What you have to do ::
Take the entries below and print only the lines from the one with "Where should I click to: Expand" through the one with "Given: Click the", exactly as they stand, both ends included.
(Records for the task begins)
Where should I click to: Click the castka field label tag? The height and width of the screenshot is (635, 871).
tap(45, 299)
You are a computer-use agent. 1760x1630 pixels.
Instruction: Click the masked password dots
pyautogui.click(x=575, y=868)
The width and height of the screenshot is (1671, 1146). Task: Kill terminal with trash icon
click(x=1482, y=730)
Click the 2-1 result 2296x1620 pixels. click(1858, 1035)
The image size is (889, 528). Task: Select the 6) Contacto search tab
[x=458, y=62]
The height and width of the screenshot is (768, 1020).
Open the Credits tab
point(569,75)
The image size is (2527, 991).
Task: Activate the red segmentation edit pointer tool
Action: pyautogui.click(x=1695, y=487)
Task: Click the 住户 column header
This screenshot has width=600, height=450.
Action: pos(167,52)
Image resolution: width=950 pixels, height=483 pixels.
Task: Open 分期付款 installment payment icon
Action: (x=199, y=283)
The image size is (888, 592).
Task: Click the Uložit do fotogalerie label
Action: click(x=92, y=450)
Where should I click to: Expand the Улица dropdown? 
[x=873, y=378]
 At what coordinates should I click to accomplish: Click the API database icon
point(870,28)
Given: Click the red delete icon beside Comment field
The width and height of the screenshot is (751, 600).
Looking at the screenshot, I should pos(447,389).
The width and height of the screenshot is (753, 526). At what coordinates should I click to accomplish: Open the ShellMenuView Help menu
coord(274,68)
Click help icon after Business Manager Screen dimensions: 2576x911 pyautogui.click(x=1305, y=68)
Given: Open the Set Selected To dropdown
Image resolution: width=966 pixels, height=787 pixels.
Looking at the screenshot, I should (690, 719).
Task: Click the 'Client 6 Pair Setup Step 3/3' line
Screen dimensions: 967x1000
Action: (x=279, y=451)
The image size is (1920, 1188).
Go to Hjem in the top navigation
(Records for the task ends)
Answer for the task ::
Where should I click to: Expand the Улица dropdown? 
[x=873, y=378]
 At what coordinates should I click to accomplish: Click the API database icon
point(870,28)
Given: Click the red delete icon beside Comment field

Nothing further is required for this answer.